Una lezione di memorie sul cinema della memoria. Che è un pò la vita secondo Giuseppe Tornatore, o come ha provato a raccontarla oggi al folto pubblico che ha affollato le poltroncine del Teatro Kursaal. Un cinema fatto di illusioni, che “ambisce a poter rivivere attimi che sono inevitabilmente trascorsi già, nel momento in cui sono bloccati su fotogrammi che ne costituiscono un ricordo”. E’ la sua poetica, quella che snocciola con la consueta passione mentre, intervistato da Enrico Magrelli, rivive scene e storie a margine dei suoi nove film e mezzo compiuti, e delle oltre cinquanta opere arrivate ad un passo dall’essere girate o soltanto pensate, come da sua stessa ammissione. Un andirivieni piacevolissimo, fatto di aneddoti, del suo rapporto con produttori e attori, ma anche di profonde incursioni nella sua poetica, così salda e al tempo stesso così innatamente bisognosa di zigzagare tra generi e percorsi diversi, come sempre ha fatto nel raccontare le sue storie di celluloide.

Racconta del suo rapporto tutto speciale con Vittorio Cecchi Gori, che gli commissiona un film a scatola chiusa, negli anni di difficoltà creativa dopo l’Oscar di Nuovo Cinema Paradiso. Ne nasce quel gioiello semi-incompreso di Una pura formalità, che il vulcanico produttore liquiderà con un verace “Non c’ho capito un cazzo, ma è un grande film”. Un film in cui lavorò con due grandissimi del calibro di Gérard Depardieu e Roman Polanski, con i quali instaurò il suo classico rapporto mediato dal personaggio. “Ogni attore, se avverte un personaggio che lo attira, diventa spontaneamente generoso”, sintetizza Tornatore a chi gli chiede che genere di rapporto ha sul set.

E prosegue senza freni, nel raccontare di Tim Roth de La leggenda del pianista sull’oceano, che gli sembrava inspiegabilmente nervoso, finché non si rese conto, indirizzato da Ennio Morricone, che stava soffrendo terribilmente dell’incapacità di maneggiare un pianoforte. Un po’ come capitò a Philippe Noiret in Nuovo Cinema Paradiso, a cui il regista dedicò sedute di preparazione tecnica nell’arte di maneggiare la pellicola, per soddisfare le esigenze stanislavskiane del francese.

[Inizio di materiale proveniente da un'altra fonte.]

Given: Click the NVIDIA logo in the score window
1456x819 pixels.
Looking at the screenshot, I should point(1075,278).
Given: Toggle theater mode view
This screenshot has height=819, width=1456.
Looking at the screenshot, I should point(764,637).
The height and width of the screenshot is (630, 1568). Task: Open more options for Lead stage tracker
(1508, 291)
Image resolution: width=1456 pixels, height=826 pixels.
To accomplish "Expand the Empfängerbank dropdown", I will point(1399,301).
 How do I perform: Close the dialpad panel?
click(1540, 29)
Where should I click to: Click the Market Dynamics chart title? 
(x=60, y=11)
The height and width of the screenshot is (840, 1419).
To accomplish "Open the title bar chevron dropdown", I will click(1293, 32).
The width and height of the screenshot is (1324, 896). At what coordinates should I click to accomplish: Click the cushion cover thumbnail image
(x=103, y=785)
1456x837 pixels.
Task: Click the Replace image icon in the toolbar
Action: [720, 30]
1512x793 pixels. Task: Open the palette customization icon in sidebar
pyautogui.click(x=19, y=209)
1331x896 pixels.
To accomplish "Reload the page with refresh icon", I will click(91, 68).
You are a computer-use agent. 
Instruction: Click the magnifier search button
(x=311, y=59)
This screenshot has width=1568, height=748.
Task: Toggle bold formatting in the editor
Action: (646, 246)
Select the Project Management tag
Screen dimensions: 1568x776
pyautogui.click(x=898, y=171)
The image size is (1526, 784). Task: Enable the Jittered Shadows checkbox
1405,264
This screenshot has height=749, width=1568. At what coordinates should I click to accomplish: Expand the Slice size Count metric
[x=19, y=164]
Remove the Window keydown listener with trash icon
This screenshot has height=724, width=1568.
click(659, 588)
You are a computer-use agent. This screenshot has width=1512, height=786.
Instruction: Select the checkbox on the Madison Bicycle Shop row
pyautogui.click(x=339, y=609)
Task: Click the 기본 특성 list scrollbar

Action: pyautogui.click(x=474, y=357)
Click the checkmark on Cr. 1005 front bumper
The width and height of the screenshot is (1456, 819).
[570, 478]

C’è spazio per il ricordo di Marcello Mastroianni, da lui diretto in Stanno tutti bene, che si fa delicato, quasi commosso. E racconta di un Mastroianni sicuramente versatile sul set e “attento alle porte lasciate aperte dal caso”, ma anche seduto in un cantuccio a studiare a punto il copione, con la sarta privata che gli leggeva le battute. Una generosa professionalità che gli ricorda molto da vicino il Sergio Castellitto diretto ne L’uomo delle stelle. Grandi nomi del cinema internazionale, ma anche tanti attori non professionisti, come da sempre ci ha abituato, o tutti da scoprire, come quella Monica Bellucci in Malena che veniva dal mondo della moda, ma seppe vincere i suoi iniziali pregiudizi sfoggiando soprattutto intelligenza e una grande voglia di imparare il cinema.

Di cinema, in due ore di dialogo gioviale e appassionato, ce n’è davvero tanto. Un Tornatore che si è raccontato con grande umanità, ma anche con quella voglia di rivendicare una “rotondità matematica” delle sue opere, in sintonia con un metodo di incubazione dei suoi soggetti che è durata, talvolta, anche decenni. L’unica strada, secondo lui, per raggiungere una capacità di scrittura semplice e gioiosa, che ha prodotto alcuni dei momenti più belli del nostro cinema. Un viaggio partito con Il camorrista del 1984 e arrivato sino a L’ultimo gattopardo, il film in anteprima nazionale in programma proprio stasera al Bifest.